[Work to do]
Update the entries below by replacing each "Output a click action" with "Return a single click action". Leave everything else unchanged.
=== Entries provided ===
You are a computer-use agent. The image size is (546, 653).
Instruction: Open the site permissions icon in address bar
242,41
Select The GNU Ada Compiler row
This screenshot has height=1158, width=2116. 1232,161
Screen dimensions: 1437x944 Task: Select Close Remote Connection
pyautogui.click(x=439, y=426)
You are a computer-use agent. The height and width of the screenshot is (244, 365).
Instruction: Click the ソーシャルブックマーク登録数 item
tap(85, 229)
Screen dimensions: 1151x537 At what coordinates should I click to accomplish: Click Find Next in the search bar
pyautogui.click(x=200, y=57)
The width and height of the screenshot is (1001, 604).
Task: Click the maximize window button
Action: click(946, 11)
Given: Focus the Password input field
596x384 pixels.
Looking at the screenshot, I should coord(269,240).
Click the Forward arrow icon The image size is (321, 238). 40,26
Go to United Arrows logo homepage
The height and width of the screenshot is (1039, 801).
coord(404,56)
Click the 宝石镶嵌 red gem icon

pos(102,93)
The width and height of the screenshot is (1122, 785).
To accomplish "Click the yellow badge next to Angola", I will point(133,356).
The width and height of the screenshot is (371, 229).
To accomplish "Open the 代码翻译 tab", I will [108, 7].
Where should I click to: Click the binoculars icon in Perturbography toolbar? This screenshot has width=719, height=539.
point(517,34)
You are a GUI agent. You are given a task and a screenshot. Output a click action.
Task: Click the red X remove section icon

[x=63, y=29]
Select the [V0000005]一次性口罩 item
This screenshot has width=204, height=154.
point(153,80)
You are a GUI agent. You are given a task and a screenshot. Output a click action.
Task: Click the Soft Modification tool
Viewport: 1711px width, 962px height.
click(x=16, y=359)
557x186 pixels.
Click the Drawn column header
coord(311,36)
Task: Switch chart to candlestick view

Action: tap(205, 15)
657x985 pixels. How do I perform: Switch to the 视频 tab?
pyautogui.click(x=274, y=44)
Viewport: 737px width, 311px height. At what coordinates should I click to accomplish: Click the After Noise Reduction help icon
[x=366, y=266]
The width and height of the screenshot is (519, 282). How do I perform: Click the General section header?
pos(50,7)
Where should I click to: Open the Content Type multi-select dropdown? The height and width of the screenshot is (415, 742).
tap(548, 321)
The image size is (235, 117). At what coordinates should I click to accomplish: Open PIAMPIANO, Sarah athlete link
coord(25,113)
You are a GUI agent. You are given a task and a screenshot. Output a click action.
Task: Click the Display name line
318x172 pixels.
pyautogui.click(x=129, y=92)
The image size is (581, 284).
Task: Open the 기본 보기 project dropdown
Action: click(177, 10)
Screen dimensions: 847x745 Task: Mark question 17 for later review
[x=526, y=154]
===
[Completed task]
You are a computer-use agent. The image size is (546, 653).
Instruction: Open the site permissions icon in address bar
242,41
Select The GNU Ada Compiler row
This screenshot has height=1158, width=2116. 1232,161
Screen dimensions: 1437x944 Task: Select Close Remote Connection
pyautogui.click(x=439, y=426)
You are a computer-use agent. The height and width of the screenshot is (244, 365).
Instruction: Click the ソーシャルブックマーク登録数 item
tap(85, 229)
Screen dimensions: 1151x537 At what coordinates should I click to accomplish: Click Find Next in the search bar
pyautogui.click(x=200, y=57)
The width and height of the screenshot is (1001, 604).
Task: Click the maximize window button
Action: click(946, 11)
Given: Focus the Password input field
596x384 pixels.
Looking at the screenshot, I should coord(269,240).
Click the Forward arrow icon The image size is (321, 238). 40,26
Go to United Arrows logo homepage
The height and width of the screenshot is (1039, 801).
coord(404,56)
Click the 宝石镶嵌 red gem icon

pos(102,93)
The width and height of the screenshot is (1122, 785).
To accomplish "Click the yellow badge next to Angola", I will point(133,356).
The width and height of the screenshot is (371, 229).
To accomplish "Open the 代码翻译 tab", I will [108, 7].
Where should I click to: Click the binoculars icon in Perturbography toolbar? This screenshot has width=719, height=539.
point(517,34)
You are a GUI agent. You are given a task and a screenshot. Return a single click action.
Task: Click the red X remove section icon

[x=63, y=29]
Select the [V0000005]一次性口罩 item
This screenshot has width=204, height=154.
point(153,80)
You are a GUI agent. You are given a task and a screenshot. Return a single click action.
Task: Click the Soft Modification tool
Viewport: 1711px width, 962px height.
click(x=16, y=359)
557x186 pixels.
Click the Drawn column header
coord(311,36)
Task: Switch chart to candlestick view

Action: tap(205, 15)
657x985 pixels. How do I perform: Switch to the 视频 tab?
pyautogui.click(x=274, y=44)
Viewport: 737px width, 311px height. At what coordinates should I click to accomplish: Click the After Noise Reduction help icon
[x=366, y=266]
The width and height of the screenshot is (519, 282). How do I perform: Click the General section header?
pos(50,7)
Where should I click to: Open the Content Type multi-select dropdown? The height and width of the screenshot is (415, 742).
tap(548, 321)
The image size is (235, 117). At what coordinates should I click to accomplish: Open PIAMPIANO, Sarah athlete link
coord(25,113)
You are a GUI agent. You are given a task and a screenshot. Return a single click action.
Task: Click the Display name line
318x172 pixels.
pyautogui.click(x=129, y=92)
The image size is (581, 284).
Task: Open the 기본 보기 project dropdown
Action: click(177, 10)
Screen dimensions: 847x745 Task: Mark question 17 for later review
[x=526, y=154]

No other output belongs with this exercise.